Data for this task:
--- --- ---

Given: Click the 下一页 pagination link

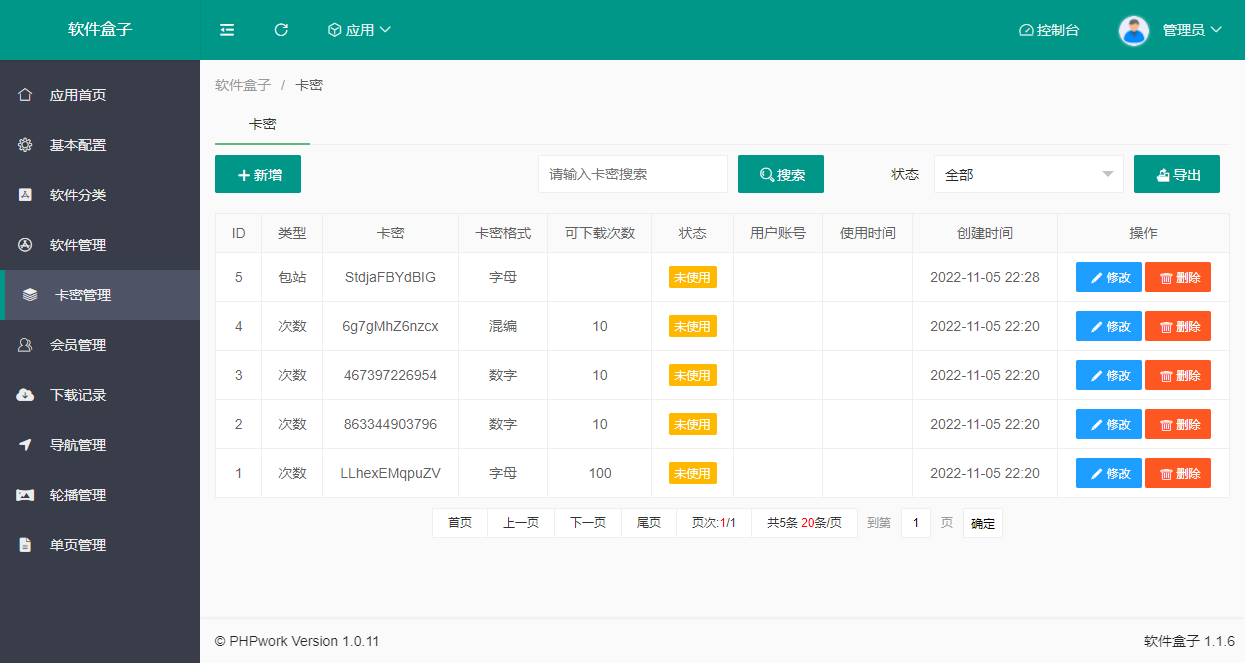Looking at the screenshot, I should (x=588, y=523).
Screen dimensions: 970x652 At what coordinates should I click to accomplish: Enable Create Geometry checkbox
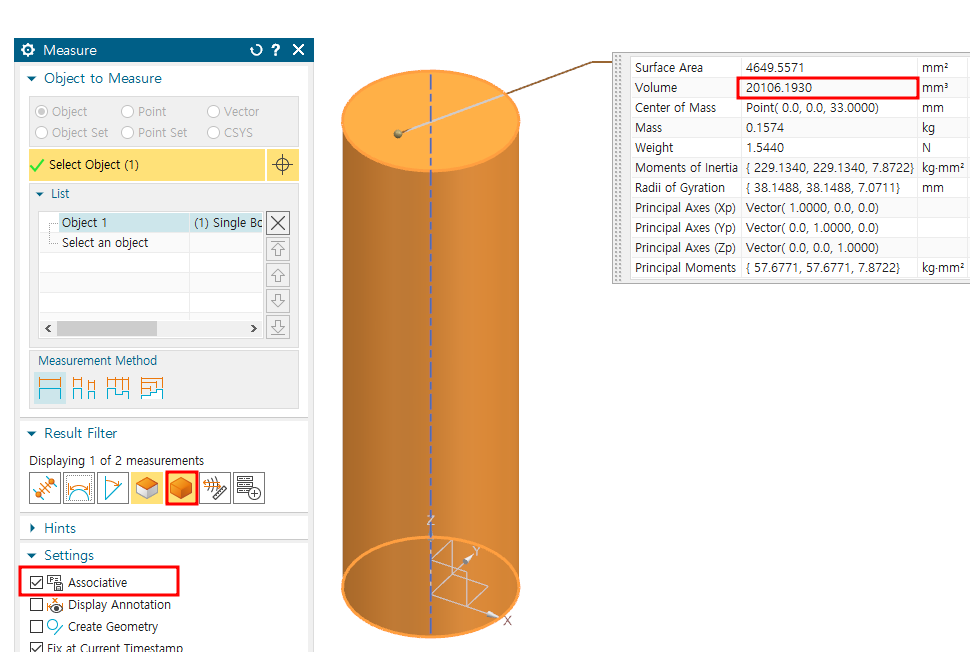(x=37, y=627)
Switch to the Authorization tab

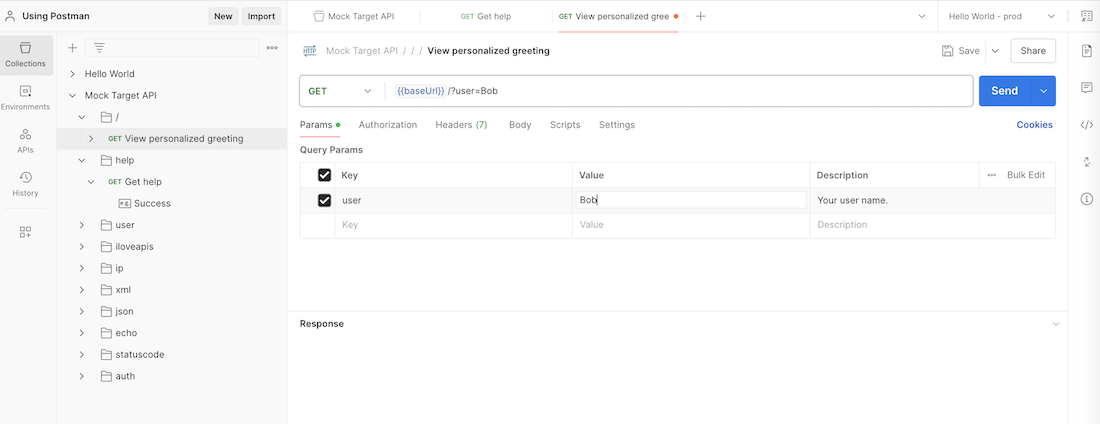[387, 125]
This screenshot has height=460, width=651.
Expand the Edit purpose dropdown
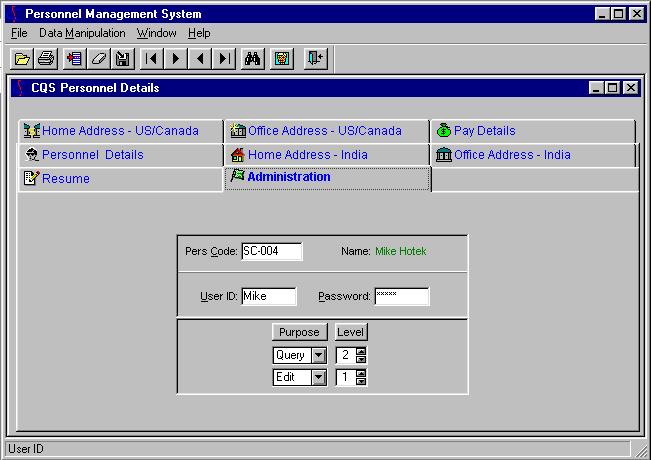[318, 377]

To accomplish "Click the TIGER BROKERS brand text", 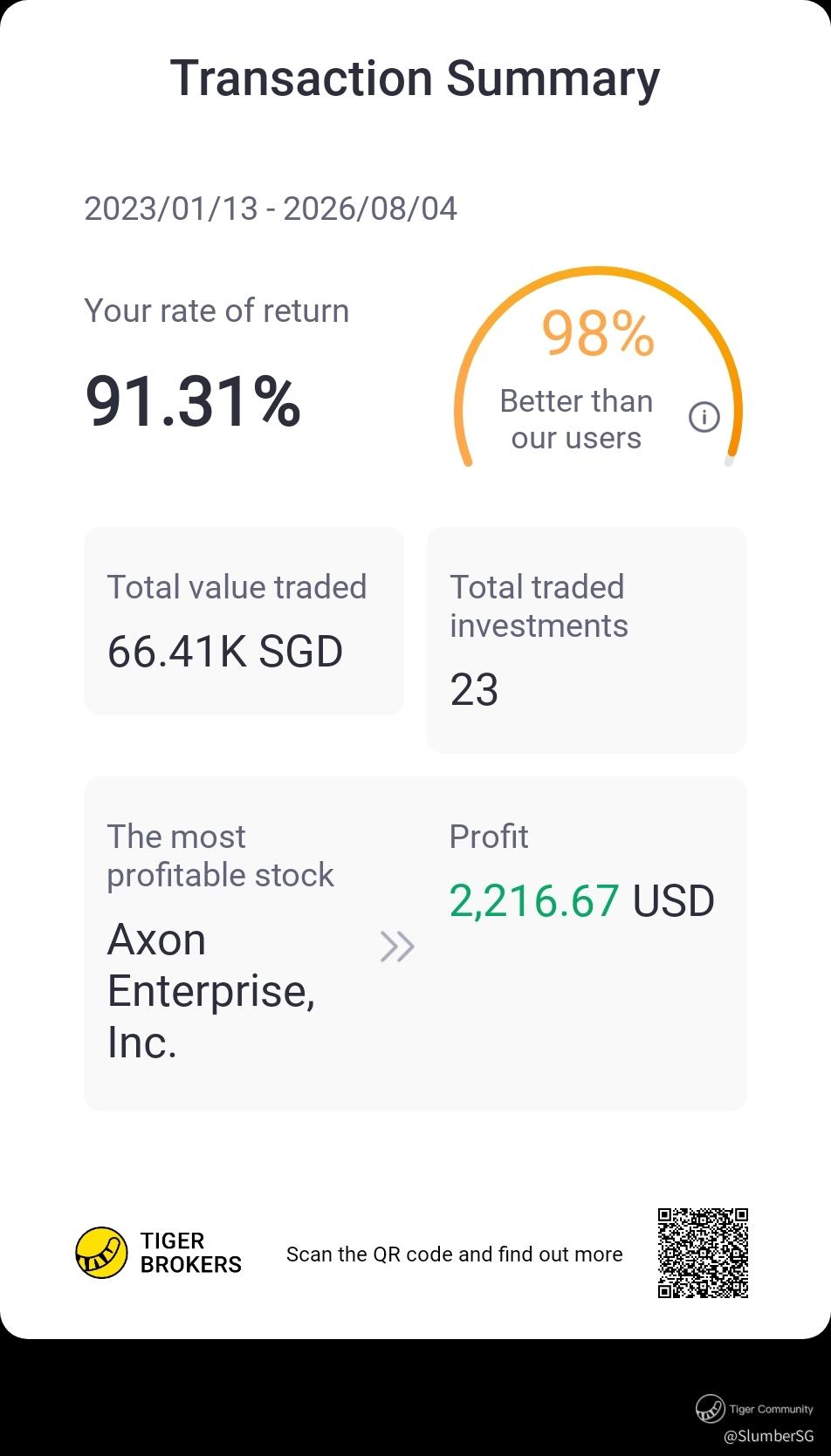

--- --- ---

Your goal:
Word for word, restate all of the data, but do not copy the pictures.

Task response:
Given: Click the 下一页 pagination link

Looking at the screenshot, I should (x=588, y=523).
Screen dimensions: 970x652 At what coordinates should I click to accomplish: Enable Create Geometry checkbox
(x=37, y=627)
Switch to the Authorization tab

[387, 125]
This screenshot has height=460, width=651.
Expand the Edit purpose dropdown
[318, 377]

To accomplish "Click the TIGER BROKERS brand text", 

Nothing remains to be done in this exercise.